A absolvição do tenista italiano Jannik Sinner, mesmo após testar positivo duas vezes para a substância proibida clostebol, pela Agência Internacional de Integridade do Tênis (Itia), causou uma onda de indignação no mundo do tênis. Sinner, atualmente número um do mundo, perderá os pontos conquistados no ranking da ATP e a premiação em dinheiro do Masters 1000 de Indian Wells, onde foi flagrado com a substância, mas escapou de uma punição mais severa.
A decisão da Itia, anunciada nesta terça-feira (20), foi vista por muitos como leniente, especialmente após o jogador alegar que a contaminação foi acidental. O clostebol, um agente anabólico, é rigorosamente proibido pela Agência Mundial Antidoping (Wada).
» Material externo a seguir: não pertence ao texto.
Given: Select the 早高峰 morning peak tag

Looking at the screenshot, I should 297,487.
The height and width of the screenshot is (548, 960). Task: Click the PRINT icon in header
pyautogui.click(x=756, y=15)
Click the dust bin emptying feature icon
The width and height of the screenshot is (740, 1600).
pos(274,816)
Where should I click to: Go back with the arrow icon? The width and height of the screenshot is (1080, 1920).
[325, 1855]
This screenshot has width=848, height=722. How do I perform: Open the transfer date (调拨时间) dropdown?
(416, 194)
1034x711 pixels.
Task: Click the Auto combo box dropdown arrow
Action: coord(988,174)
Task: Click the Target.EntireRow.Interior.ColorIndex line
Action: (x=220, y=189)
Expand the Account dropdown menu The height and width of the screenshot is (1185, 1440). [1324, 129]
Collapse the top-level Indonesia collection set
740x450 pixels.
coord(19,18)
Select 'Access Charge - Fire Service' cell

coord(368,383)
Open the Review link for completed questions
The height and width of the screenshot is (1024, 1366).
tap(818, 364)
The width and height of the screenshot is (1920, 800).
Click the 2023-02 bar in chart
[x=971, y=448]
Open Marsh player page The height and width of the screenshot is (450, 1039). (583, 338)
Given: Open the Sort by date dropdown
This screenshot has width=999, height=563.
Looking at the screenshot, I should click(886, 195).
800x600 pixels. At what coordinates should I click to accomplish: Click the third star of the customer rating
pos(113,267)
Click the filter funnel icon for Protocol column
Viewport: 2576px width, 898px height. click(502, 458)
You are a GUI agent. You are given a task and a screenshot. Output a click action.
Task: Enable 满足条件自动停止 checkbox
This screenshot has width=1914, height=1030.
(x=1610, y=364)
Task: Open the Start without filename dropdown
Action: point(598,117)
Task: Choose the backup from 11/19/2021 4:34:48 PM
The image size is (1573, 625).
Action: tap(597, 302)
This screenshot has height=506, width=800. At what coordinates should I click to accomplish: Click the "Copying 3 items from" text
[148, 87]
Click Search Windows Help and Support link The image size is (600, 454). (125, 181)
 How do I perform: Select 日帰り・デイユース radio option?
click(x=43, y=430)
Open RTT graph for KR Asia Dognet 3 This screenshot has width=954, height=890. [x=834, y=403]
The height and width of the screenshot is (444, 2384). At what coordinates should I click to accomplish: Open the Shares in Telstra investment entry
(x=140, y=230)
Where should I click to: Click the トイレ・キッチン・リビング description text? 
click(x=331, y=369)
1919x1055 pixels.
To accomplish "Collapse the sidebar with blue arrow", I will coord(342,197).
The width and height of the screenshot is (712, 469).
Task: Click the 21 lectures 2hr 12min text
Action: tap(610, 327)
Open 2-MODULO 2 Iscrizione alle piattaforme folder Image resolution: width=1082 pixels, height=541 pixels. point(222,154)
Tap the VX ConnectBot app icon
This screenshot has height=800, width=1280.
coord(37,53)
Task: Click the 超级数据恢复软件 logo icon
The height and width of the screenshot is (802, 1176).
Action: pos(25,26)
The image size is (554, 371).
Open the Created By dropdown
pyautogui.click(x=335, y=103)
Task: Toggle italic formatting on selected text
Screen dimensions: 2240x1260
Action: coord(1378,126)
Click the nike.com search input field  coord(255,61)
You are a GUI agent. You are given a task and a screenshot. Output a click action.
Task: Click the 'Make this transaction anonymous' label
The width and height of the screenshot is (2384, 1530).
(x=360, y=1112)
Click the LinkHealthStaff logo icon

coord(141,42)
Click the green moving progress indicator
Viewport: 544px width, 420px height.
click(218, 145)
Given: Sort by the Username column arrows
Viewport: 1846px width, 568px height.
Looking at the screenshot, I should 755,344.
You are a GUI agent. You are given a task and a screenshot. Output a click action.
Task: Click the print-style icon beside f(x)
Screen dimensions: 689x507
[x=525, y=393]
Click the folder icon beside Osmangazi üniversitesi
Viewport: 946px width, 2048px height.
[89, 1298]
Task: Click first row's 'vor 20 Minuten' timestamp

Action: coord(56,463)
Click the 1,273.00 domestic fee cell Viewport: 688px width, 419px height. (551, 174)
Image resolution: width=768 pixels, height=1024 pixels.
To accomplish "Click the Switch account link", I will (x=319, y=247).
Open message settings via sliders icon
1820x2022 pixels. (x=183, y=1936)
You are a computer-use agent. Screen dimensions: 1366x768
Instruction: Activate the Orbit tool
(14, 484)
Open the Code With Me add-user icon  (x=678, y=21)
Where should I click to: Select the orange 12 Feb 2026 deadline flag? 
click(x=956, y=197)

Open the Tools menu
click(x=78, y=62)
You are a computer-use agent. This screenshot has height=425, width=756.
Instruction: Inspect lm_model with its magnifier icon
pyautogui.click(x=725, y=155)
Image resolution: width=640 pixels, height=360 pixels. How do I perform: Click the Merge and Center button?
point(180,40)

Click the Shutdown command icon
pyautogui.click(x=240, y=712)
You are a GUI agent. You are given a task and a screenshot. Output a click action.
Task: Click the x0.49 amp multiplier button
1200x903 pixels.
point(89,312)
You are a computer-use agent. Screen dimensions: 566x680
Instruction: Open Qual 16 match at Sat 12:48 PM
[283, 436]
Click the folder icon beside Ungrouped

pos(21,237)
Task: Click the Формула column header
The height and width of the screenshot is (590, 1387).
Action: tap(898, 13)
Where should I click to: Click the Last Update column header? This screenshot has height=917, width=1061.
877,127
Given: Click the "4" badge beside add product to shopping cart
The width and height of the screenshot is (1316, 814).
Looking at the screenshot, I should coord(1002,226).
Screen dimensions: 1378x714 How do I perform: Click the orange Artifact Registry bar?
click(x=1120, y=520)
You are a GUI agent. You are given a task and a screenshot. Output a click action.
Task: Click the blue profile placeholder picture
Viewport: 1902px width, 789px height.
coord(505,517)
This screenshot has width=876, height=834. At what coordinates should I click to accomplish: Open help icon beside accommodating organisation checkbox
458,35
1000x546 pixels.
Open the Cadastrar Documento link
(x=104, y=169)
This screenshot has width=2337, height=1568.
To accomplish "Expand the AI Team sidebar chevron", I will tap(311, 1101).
O caso envolvendo Sinner ocorreu em março deste ano, quando ele testou positivo para a substância em duas ocasiões, nos dias 10 e 18. A Itia, no entanto, aceitou a explicação de Sinner, que afirmou ter sido contaminado inadvertidamente por meio de uma massagem realizada por um membro de sua equipe que havia aplicado um spray contendo clostebol em sua própria pele.
Revolta Entre os Colegas
A decisão gerou reações fortes de outros atletas. O australiano Nick Kyrgios, conhecido por suas opiniões contundentes, não poupou críticas: “Inaceitável. Seja acidental ou não, se você é pego duas vezes com uma substância proibida, deve ser suspenso por dois anos. Sua performance foi afetada, ponto final”.
Outro tenista, o canadense Denis Shapovalov, também manifestou sua insatisfação nas redes sociais: “Não consigo imaginar o que todos os outros jogadores que foram banidos por substâncias contaminadas estão sentindo agora”.
Contraste com Outros Casos
A decisão de não suspender Sinner contrasta fortemente com a forma como outros casos de doping no tênis foram tratados. A brasileira Beatriz Haddad, por exemplo, ficou afastada por nove meses entre 2019 e 2020 após ser acusada de uso de substâncias proibidas, até conseguir provar que a contaminação foi cruzada em uma farmácia.
Já a romena Simona Halep enfrentou uma situação ainda mais complicada. Acusada de violar as regras antidoping, ela inicialmente recebeu uma suspensão de quatro anos. Após apelação, a pena foi reduzida para nove meses, mas a atleta ainda assim passou quase um ano fora das competições até conseguir provar sua inocência.
Preparação para o US Open
Liberado para continuar competindo, Sinner agora se prepara para o US Open, que começa no dia 26 de agosto. A controvérsia em torno de seu caso, no entanto, promete continuar reverberando no mundo do tênis, levantando questões sobre a consistência e justiça das decisões em casos de doping no esporte.